Sachdeva also showed a significant depletion of hepatic GSH in rats intoxicated by SA (55). It seems that GSH decreases in exposure to SA and is dependent on the consumption of GSH as a scavenger of free radicals or substrate of GPx (56, 57). Whereas hepatic GSH rose in the RLE-treated groups in comparison with the SA-treated group; it is probable that polyphenols found in RLE could play a role similar to that of GSH (58).

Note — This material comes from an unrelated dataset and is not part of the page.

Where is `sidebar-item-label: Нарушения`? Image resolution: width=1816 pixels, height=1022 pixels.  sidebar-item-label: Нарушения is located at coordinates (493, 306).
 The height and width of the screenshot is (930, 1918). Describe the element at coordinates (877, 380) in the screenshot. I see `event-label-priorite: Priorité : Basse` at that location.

It should be noted that superoxide dismutase (SOD) and CAT enzymes are involved to defend against the reactive oxygen species by reduction of H2O2 to water and oxygen that protect the cells from the oxidative damage of H2O2 and OH (59). However, the enzymatic (SOD, CAT, and GPx) activity in the RLE-treated groups in comparison with those of the SA-treated groups significantly increased that could indicate a correlation between RLE pretreatment and enzymatic activities. In other words, in critical conditions (exposure to SA) enzymatic activities are interrupted and RLE could change them to semiphysiological conditions. In summary, pretreatment with RLE in rats intoxicated with SA showed a significant recovery of hepatic enzymatic antioxidant systems. In addition, Amarowicz et al. reported the reducing power of red lentil as well (60).
On the other hand, the major bioactive compound found in high concentration in RLE was tannin fraction including polyphenols reported to possess metal chelating property and high antioxidant activity since polyphenols were potent scavengers of superoxide anions, peroxides, as well as hydroxyl and peroxyl radicals (61); this may be the main reason for the anti-hepatotoxic activity of RLE against SA-induced oxidative hepatic dysfunction and results of this study indicated them.
5. Conclusions
In conclusion, the current study results demonstrated that SA was capable of causing marked oxidative stress, depleting the antioxidants and inhibiting the activities of antioxidant enzymes. The treatment with RLE could significantly attenuate the SA-induced oxidative hepatotoxicity and it was observed that its therapeutic potential could be used as a cost-effective safe herbal antioxidative agent to treat SA toxicity.